Each lens has a barcode that is scanned, but there are still analog checks needed to ensure that the patient gets the right lens in the right eye. And there are many hurdles in between because the software of devices from different manufacturers is not compatible.
However, it is already the case that technology is extremely helpful. The fact that the blind can see again through a retina chip is still a thing of the future, but there is intensive research on it. For example, there is already a chip today that allows people who have lost their vision to recognize structures in a room and to orient themselves better.
Keyword macular degeneration: Here I believe in the developments in preventive medicine. That it will be possible to analyze and predict through algorithms how the risk of macular degeneration can be reduced. If someone has the genetic predisposition for it, the disease cannot be prevented through active prevention, but the progression can be slowed down and the macular disease can be controlled to the extent that there are no significant impairments. As of February 2023, the first drug for the treatment of dry macular degeneration (geographic atrophy) has now also been approved..
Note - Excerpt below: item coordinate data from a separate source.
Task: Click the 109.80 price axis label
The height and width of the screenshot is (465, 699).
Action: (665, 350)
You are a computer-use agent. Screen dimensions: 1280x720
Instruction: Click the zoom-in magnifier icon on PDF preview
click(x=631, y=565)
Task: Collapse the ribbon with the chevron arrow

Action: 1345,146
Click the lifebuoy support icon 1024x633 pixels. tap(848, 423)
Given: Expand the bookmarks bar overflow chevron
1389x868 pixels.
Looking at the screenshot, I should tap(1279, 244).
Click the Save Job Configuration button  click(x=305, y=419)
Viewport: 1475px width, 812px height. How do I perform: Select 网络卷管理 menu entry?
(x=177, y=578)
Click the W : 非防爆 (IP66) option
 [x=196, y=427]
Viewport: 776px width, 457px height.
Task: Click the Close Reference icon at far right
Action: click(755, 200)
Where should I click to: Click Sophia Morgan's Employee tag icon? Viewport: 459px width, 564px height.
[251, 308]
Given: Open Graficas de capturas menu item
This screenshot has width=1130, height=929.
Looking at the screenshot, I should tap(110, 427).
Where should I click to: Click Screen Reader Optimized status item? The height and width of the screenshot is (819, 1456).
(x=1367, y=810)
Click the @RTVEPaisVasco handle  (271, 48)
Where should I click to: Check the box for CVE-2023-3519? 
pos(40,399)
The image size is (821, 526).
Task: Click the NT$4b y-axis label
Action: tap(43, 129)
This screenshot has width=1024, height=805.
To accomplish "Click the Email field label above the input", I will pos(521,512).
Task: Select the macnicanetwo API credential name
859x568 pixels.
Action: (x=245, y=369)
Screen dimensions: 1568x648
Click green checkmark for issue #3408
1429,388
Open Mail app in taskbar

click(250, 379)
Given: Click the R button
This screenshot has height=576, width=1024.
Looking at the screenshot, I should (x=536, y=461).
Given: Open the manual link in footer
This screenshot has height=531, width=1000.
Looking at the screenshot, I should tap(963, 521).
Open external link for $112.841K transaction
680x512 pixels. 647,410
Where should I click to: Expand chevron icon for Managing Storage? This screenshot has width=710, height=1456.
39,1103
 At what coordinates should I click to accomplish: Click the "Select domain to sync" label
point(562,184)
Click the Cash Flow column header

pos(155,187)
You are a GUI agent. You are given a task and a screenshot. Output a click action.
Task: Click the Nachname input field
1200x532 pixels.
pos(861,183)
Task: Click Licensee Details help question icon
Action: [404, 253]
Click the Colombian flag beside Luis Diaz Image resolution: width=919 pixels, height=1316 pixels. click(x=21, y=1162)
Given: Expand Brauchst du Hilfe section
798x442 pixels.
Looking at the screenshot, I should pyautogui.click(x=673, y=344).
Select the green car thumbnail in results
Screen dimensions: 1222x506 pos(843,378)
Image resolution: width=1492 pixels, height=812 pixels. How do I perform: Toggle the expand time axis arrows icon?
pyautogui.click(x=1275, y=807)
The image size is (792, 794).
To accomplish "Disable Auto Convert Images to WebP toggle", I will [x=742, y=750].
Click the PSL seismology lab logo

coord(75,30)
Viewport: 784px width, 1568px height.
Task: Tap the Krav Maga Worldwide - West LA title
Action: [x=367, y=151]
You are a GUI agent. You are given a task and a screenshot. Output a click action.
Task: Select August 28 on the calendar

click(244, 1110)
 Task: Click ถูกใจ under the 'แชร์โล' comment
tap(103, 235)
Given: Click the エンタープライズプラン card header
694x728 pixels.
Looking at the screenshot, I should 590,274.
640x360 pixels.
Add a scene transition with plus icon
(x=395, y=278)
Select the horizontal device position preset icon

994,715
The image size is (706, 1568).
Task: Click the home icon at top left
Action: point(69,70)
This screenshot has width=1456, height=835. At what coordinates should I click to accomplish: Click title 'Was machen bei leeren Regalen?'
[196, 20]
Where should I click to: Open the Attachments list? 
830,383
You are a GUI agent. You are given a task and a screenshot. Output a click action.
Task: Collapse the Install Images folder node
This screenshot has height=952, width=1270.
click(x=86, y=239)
Most ophthalmologists are very technically savvy. The cost factor is immense, but if you want to keep up with the times, you have to invest in new technologies. You could probably buy a significantly improved corneal laser every five to eight years, but you could still use other devices even if they are still from 1980. Sometimes the improvement of a device does not justify the financial effort and the benefit for the patients.
A lot more is happening in diagnostics, where you could buy new devices every year. There are always new functions and technologies. The biometric measurement of the anterior segment of the eye, for example, has always been camera-based. For some time now, there is a laser with high-resolution scans. This is sensational because we can see things that we have never seen before.
So new is often better, faster, less burdensome for the patient. But you always have the transition phase from established to new technology. Even if some think that doctors are no longer needed for some diagnoses or treatments, they are more important for the patients - to alleviate fears, to explain. But also to listen and be there from person to person.